Fujita

Beschreibung
Fujita ist die Schöpferin der Manga-Serie Wotakoi: Love is Hard for Otaku, die ursprünglich als selbstveröffentlichtes Werk auf der japanischen Kunstplattform Pixiv begann. Die Kreative, die das Mononym Fujita verwendet, begann aus einem persönlichen Antrieb heraus, nach einer schwierigen Phase in ihrer Karriere die Freude am Zeichnen von Manga wiederzuentdecken, und postete zunächst nur eine Seite nach der anderen auf der Seite als Hobby. Die positive Resonanz der Leser führte dazu, dass die Serie vom Verlag Ichijinsha entdeckt wurde und schließlich ab November 2015 im kollaborativen Webmagazin Comic Pool serialisiert wurde.

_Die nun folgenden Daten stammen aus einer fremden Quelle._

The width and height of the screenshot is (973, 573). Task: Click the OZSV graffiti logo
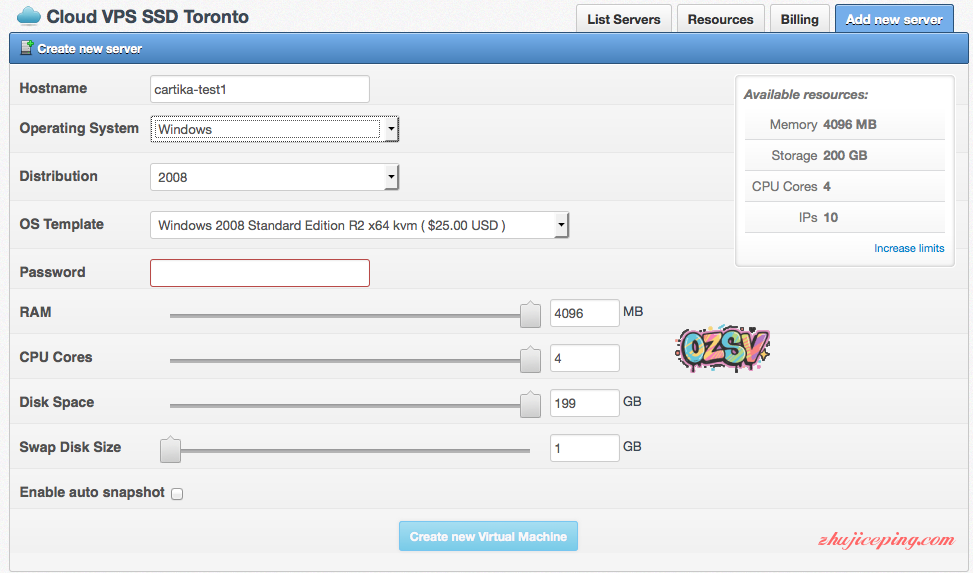pyautogui.click(x=722, y=348)
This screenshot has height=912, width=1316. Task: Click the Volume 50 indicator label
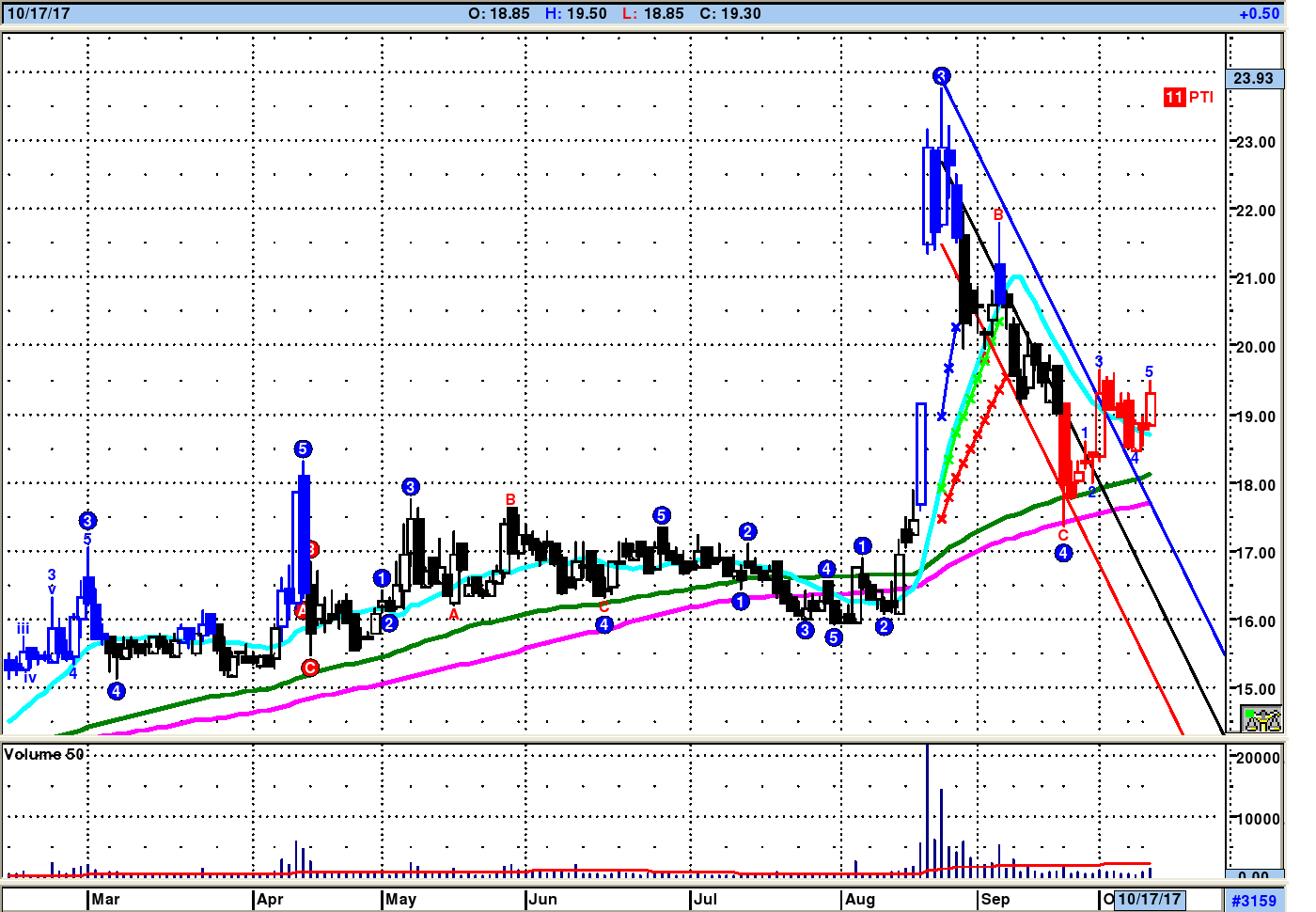click(44, 754)
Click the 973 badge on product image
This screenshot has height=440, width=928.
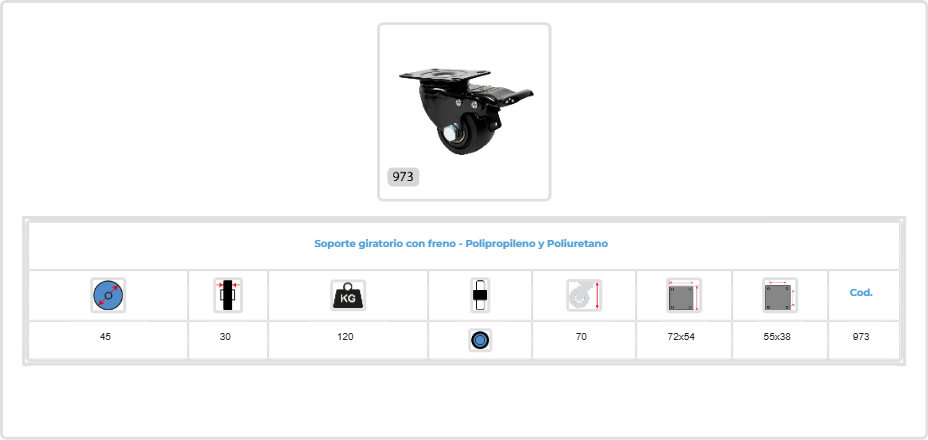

Der Originalmanga, den Fujita sowohl schreibt als auch illustriert, lief von April 2014 bis Juli 2021 und wurde in elf Tankōbon-Bänden gesammelt. Die Serie begleitet das romantische und komödiantische Alltagsleben zweier otaku-Büroangestellter, Narumi Momose und Hirotaka Nifuji, die eine Beziehung beginnen, um einen Partner zu finden, der ihre jeweiligen Hobbys versteht. Die Geschichte erweitert sich um ihre Kollegen, Hanako Koyanagi und Tarō Kabakura, ein verheiratetes Paar, das ebenfalls Otaku sind. Fujita hat erklärt, dass die Idee für die Serie aus einem lockeren Gespräch mit einem Freund darüber entstand, welche Szenarien für ein Paar niedlich wären, und dass die Charaktere nicht direkt auf echten Personen basieren, sondern auf Archetypen, von denen die Schöpferin glaubt, dass sie existieren müssen.

Der Erfolg des Mangas führte zu einer bedeutenden Adaptionsgeschichte. Eine elf Folgen umfassende Anime-Fernsehserie, produziert von A-1 Pictures, wurde von April bis Juni 2018 im Noitamina-Programmblock von Fuji TV ausgestrahlt. Im Anschluss an den Anime wurden zwischen 2019 und 2021 drei Original Video Animation (OVA)-Folgen veröffentlicht, die limitierten Auflagen der Manga-Bände beilagen. Das Franchise wurde weiter in einen Live-Action-Film adaptiert, der im Februar 2020 Premiere feierte, und in ein Bühnenstück, das im Mai 2022 aufgeführt wurde. Bezüglich des Anime hat Fujita ihre Freude darüber geäußert, den Einsatz aller Beteiligten an der Produktion zu sehen, und erwähnt, wie sehr sie es genießt, Reaktionsvideos aus dem Ausland anzusehen.

Fujitas künstlerische Identität ist durch einen Fokus auf Komödie und unbeschwerte, charaktergetriebene Geschichten geprägt. Die Schöpferin nennt komödiantische Einflüsse wie Gintama und die Werke von Rumiko Takahashi, insbesondere Ranma 1/2 und Maison Ikkoku, als ideale Beispiele für die Energie, die sie schaffen wollte. Fujita strebt danach, den Ton ihrer Arbeit leicht und nicht zu ernst zu halten und legt Wert darauf, Charaktere zu entwickeln, die Leser liebenswert finden. Technisch bevorzugt Fujita einen hybriden Ansatz, verwendet analoge Werkzeuge für das Tuschen, um einen überzeugenden Look und ein Gefühl für das fertige Produkt zu erzielen, während digitale Methoden für Hintergrundkunst eingesetzt werden, was als effizienter angesehen wird.

Der Weg der Schöpferin zum professionellen Erfolg ist bemerkenswert wegen ihres Ursprungs als Amateurin, die auf Pixiv postete – einer Plattform, die zu dieser Zeit gerade erst als Quelle für unentdeckte Talente anerkannt wurde. Dieser Werdegang unterstreicht einen bedeutenden Wandel in der Manga-Branche, wo Webcomics und Selbstveröffentlichung zu gangbaren Wegen zu großen Serien und Multimedia-Franchises geworden sind. Wotakoi erzielte beträchtlichen kommerziellen Erfolg, mit über zehn Millionen verkauften Exemplaren bis August 2020, und wurde von Kodansha USA für eine englischsprachige Veröffentlichung lizenziert. Die Serie erhielt außerdem 2014 den Next Manga Award und belegte in der Frauenkategorie des Kono Manga ga Sugoi!-Rankings.